Like many other observers of Middle Eastern and North African history, Hourani interpreted this picture of calm with an eye to the writings of Ibn Khaldun (1332–1406), the Arab historian and polymath whose theories of dynastic change and cyclical renewal and especially his concept of ‘asabiyya, variously translated as “clannism,” “group feeling,” or—in Hourani’s definition—“a corporate spirit oriented towards obtaining and keeping power,” provided a prism through which contemporary systems of governance could be viewed. According to the 2004 United Nations Arab Human Development Report, for example:
Clannism [‘asabiyya] in all its forms (tribal, clan-based, communal, and ethnic)…tightly shackles its followers through the power of the authoritarian patriarchal system. This phenomenon…represents a two-way street in which obedience and loyalty are offered in return for protection, sponsorship, and a share of the spoils.
Moreover, as both Hourani and the UN report pointed out, clannism in its modern versions has been buttressed by methods of surveillance, systemic brutality, and bureaucratic controls that were not available in Ibn Khaldun’s day, when the powers of central governments were far less strong.
The events of 2011—following on the US-led invasion of Iraq in 2003—saw a cataclysmic change in this picture of apparent stability and continuity. Starting in Tunisia, the riots and demonstrations of the so-called Arab Spring spread to virtually every Arab country, with major insurgencies in Syria, Libya, and Yemen, civil uprisings in Egypt and Bahrain, large street demonstrations in Algeria, Iraq, Jordan, Kuwait, Morocco, and Oman, and minor protests even in Saudi Arabia.
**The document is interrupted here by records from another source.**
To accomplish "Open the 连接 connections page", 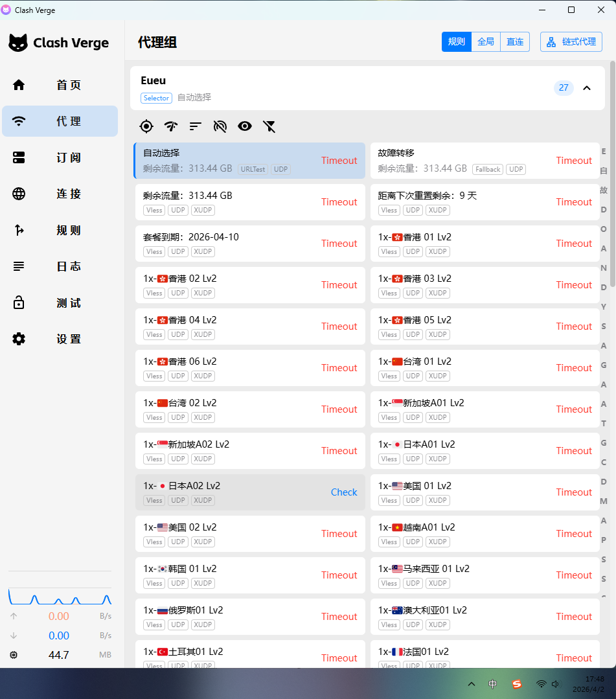I will (x=60, y=194).
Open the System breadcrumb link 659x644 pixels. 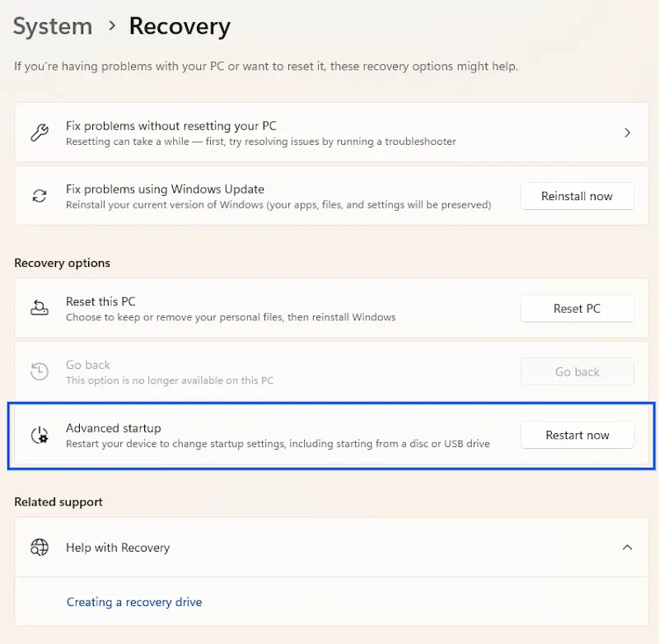click(x=52, y=26)
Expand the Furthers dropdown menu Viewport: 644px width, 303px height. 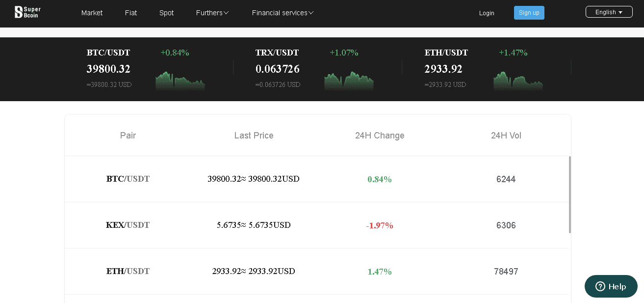[212, 13]
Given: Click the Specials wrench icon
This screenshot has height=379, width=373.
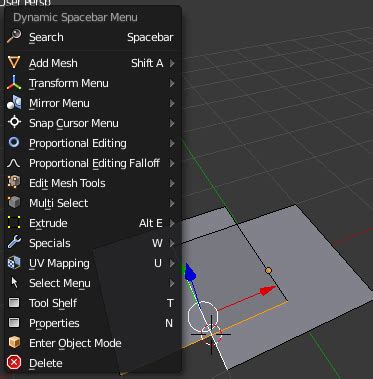Looking at the screenshot, I should [x=14, y=242].
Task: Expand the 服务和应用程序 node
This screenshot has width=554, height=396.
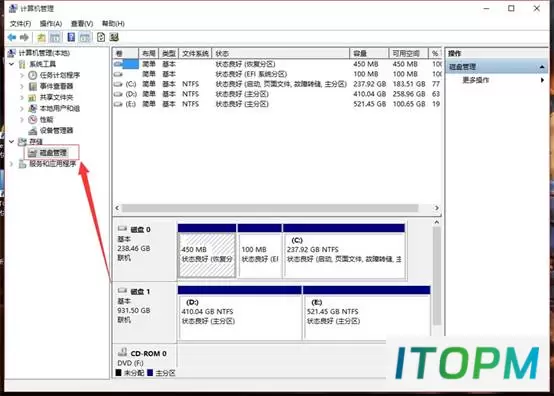Action: [12, 164]
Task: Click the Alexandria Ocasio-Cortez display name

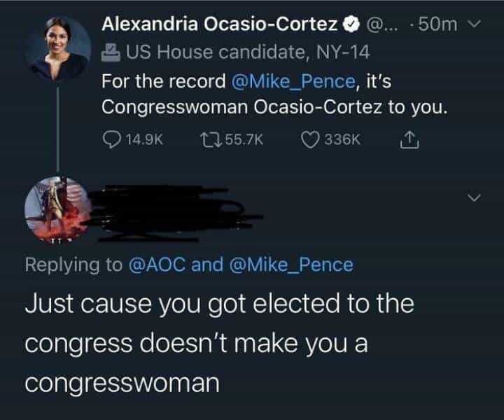Action: click(220, 25)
The protests and conflicts that have dominated the international headlines since 2011—with spectacular results in the fall of Zine el-Abidin Ben Ali in Tunisia, Hosni Mubarak in Egypt, Muammar Qaddafi in Libya, and the pushing aside of Ali Abdullah Saleh in Yemen—all brought new dimensions of Arab political culture to the fore. Protesters filled public spaces in their thousands, and cities throughout the region echoed with demands for change. Major causes of unrest included a dramatic rise in world food prices due to draught resulting from global warming and sharpening perceptions of inequality and corruption by educated youth with access to social media and sources of information outside of governmental control.
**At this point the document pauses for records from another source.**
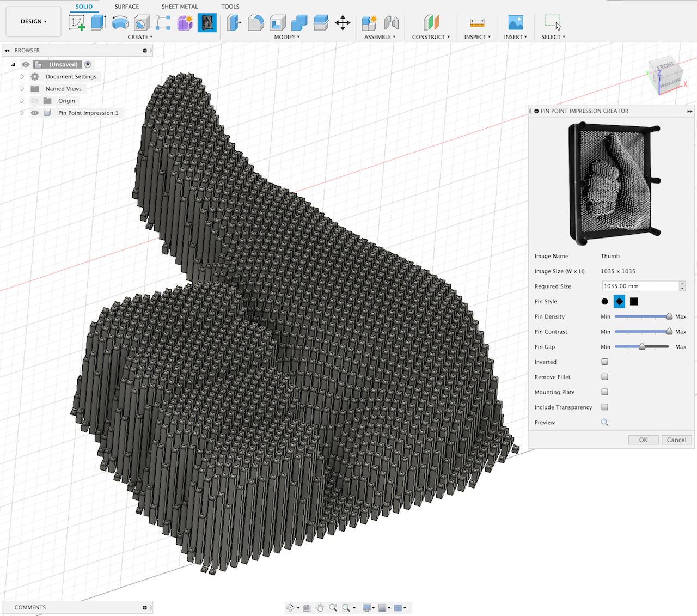Open the SURFACE tab
This screenshot has width=697, height=616.
point(126,7)
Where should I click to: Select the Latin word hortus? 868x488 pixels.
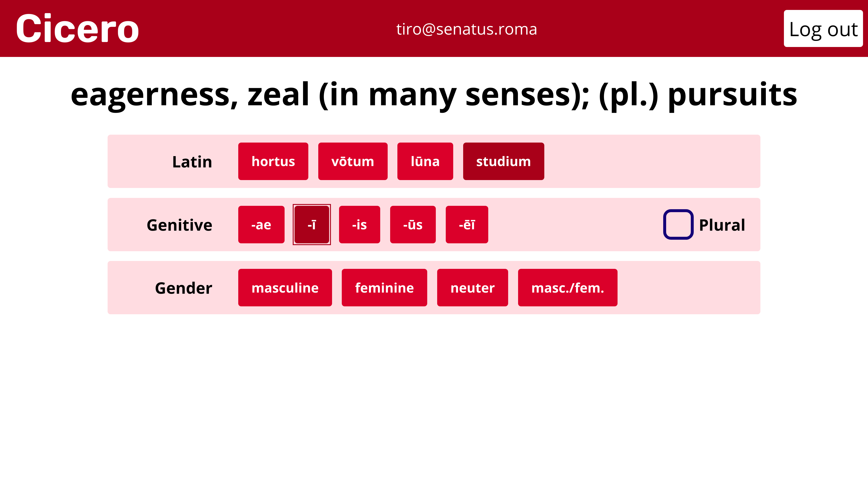[273, 161]
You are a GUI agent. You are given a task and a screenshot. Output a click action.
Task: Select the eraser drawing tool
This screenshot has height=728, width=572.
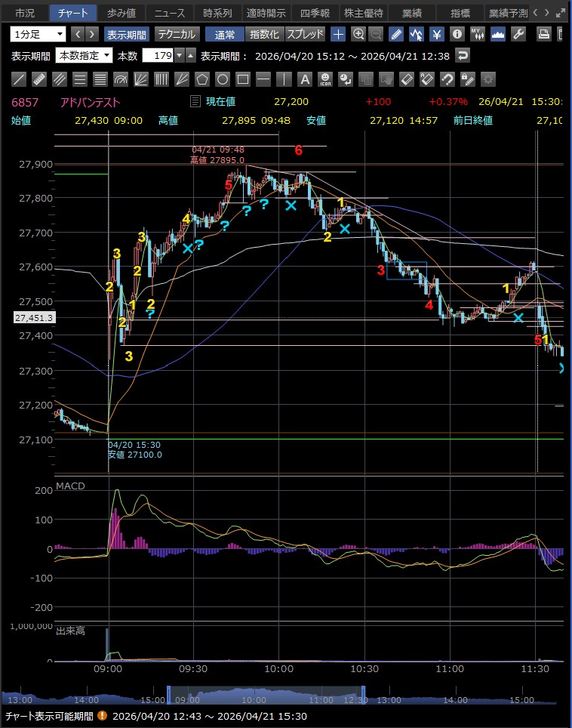tap(406, 79)
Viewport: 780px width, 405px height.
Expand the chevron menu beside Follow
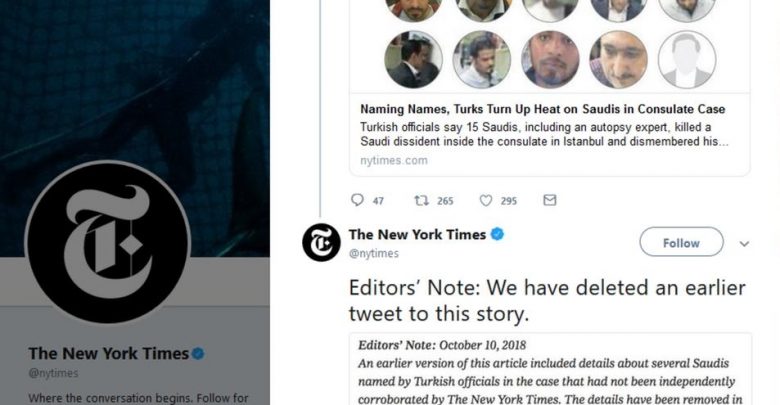(744, 243)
The long-term outcomes remain uncertain, to put it mildly. In Iraq and Syria, Libya and Yemen, entire countries are falling apart, with the removal of the strongmen who were central to the architecture of power, causing fragile national structures to collapse into a cataclysmic series of wars. Egypt—the oldest and most enduring state in the region—wobbled with just a year of constitutional rule by President Mohamed Morsi of the Muslim Brotherhood, before the full restoration of the “deep state” under President Abdel Fattah el-Sisi. In the current Arab turmoil only Tunisia, where the movement began in late 2010, seems capable of fulfilling the original aspirations for change by making an orderly transition to constitutional democratic governance. Elsewhere the transitions seem more ambiguous, as the old order struggles to maintain its hold over state institutions, or groups that had previously been marginalized respond to the absence of orderly government by grabbing resources for themselves or settling scores rather than following the protesters’ original demands for democratic change and more open political space.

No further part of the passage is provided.